Step 1:  Speedread woodworking book to become instant woodwork guru.

The term small means different things to different people.  But, in this case, it means I’m saying something with – as they say – my tongue in my cheek.   Recently, I decided that the skill saw in my possession (as nice as it is) – was not up to the approaching cabinet project that I find on the honey-do list.

I looked at saws, and found that most were of the 1 inch tube fold-up frame variety.  This seemed to be a little less “solid” than what I told myself would be the ideal firmness for a table saw.  So, I went a little overboard in the opposite way of thinking – and purchased a contractor saw made by Delta Power Equipment company.  Cost-wise, it was only a little more than the fold-up jobs, which was surprising.

Step 2: Morning of delivery – early coffee – watching frosted window.

The particular Delta model I purchased was quite heavy, so I let the truck deliver it to my temporary assembly site / work area.

Step 3:  Clean a spot for the saw to land on.

So, I cleaned a spot on the floor, and waited for the magic hour.  It was an early afternoon delivery, which I would find to be fortuitous.

Step 4:  Jump for excitement after the delivery is made.  Whew -hoo!

Every retirement-aged boy needs to do this when the new table saw arrives.  It’s normal.

Step 5:  Gulp when I notice weight printed on the side of the box.

I did say it was heavy.  But, fortunately, it was packed very well, and all the pieces and parts were securely tucked inside of the box.  I pulled some small parts out of the box, and then removed the topside styrofoam packing piece.

Step 6: Start the unpacking

Below the topside packing foam I found an assortment of things, including the large tubular frame in two sections, the deck top and motor housing, the T-Square, the side rails, handles, wheels, blade guard parts and pieces, and other things.  The tubular steel of the base frame is all of two and a half inches wide, if not more.

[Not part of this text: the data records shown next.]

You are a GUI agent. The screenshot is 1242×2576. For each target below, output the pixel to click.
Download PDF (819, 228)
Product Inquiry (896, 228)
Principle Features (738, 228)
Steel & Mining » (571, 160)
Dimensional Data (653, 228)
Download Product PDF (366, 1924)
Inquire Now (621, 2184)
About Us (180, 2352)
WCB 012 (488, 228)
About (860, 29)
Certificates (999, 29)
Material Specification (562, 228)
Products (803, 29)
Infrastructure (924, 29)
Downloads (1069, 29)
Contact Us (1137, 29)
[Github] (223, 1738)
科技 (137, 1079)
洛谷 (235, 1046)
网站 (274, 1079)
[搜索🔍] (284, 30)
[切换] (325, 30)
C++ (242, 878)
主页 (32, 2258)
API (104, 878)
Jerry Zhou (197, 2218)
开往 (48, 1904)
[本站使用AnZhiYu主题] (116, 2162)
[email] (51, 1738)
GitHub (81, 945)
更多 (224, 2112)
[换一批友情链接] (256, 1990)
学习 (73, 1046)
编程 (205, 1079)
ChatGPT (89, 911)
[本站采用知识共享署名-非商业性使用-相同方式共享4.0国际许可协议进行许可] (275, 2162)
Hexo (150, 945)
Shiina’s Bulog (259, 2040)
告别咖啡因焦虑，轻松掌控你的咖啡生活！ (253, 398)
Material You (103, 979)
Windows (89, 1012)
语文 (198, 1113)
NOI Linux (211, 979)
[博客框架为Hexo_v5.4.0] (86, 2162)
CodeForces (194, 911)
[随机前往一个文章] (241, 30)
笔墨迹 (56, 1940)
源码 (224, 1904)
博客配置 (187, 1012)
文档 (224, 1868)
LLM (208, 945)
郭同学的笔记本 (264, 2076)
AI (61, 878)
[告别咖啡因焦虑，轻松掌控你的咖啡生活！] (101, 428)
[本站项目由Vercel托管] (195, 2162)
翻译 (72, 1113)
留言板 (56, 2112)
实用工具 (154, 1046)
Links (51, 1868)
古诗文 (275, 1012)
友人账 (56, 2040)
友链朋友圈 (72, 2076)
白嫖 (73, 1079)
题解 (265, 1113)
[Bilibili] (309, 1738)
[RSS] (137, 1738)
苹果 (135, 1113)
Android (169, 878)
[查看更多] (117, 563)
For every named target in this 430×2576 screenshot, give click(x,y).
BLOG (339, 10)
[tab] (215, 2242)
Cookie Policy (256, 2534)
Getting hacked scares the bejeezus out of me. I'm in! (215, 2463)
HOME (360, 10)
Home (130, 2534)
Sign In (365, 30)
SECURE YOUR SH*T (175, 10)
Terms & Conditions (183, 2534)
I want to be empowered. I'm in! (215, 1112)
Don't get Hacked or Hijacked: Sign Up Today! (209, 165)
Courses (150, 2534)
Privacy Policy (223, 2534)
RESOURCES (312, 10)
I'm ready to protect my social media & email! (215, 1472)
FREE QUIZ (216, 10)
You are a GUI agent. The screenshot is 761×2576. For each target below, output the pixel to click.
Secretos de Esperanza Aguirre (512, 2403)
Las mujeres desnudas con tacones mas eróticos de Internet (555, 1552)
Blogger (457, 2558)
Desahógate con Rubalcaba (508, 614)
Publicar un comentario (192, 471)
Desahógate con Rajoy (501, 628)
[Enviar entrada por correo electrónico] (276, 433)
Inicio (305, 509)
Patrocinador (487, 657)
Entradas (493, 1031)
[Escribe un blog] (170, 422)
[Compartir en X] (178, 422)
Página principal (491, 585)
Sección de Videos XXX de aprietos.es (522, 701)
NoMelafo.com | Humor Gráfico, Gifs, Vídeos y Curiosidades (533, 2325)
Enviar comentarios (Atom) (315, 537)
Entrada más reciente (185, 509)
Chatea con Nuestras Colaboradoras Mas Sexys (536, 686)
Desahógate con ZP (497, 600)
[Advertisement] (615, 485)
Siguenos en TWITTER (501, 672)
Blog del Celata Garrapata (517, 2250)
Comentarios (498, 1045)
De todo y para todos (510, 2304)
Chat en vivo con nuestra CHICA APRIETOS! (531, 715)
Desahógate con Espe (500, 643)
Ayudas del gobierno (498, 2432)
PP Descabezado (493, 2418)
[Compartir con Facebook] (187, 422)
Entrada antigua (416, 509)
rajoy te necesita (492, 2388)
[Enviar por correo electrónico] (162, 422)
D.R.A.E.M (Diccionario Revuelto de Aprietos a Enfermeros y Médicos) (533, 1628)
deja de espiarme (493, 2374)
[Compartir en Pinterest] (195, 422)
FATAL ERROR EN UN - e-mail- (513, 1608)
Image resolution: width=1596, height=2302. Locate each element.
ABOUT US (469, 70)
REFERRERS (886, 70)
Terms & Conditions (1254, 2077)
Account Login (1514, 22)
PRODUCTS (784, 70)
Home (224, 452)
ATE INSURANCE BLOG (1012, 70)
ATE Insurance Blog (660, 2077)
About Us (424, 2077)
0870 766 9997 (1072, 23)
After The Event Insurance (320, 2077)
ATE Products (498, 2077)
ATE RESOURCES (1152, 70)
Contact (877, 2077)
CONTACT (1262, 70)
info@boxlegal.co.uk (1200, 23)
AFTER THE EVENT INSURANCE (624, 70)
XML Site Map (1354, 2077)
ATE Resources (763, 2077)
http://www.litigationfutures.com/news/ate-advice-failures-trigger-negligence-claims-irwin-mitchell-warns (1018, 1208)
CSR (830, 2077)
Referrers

Step 7: Read the assembly instructions

I found a “quick assembly” guide in the box.  Those are always a treat to find, and my main go-to assembly procedure.  I guess quick is a relative term.   Between reading the guide, adjusting my video camera for the unboxing video, and being generally non-speedy about the whole affair, i managed to steal about five hours from old man time in order to have the finished result, shown in Step 8.

Probably, I could do the assembly in two or three hours the next time, but I’m not thinking that’ll ever be necessary.  The spin-crank on the blade height and tilt controls works nice and smoothly:

Step 8:  Finished saw is awesome!

I was impressed by the solid feel of the rubber wheels, and the saw moves around quite well on them.  Of course there is a lock-down that stabilizes the table for actual usage.  Everything lined up well, there were no bent pieces, and the supplied setup feeler gauges said my installation was up-to-snuff.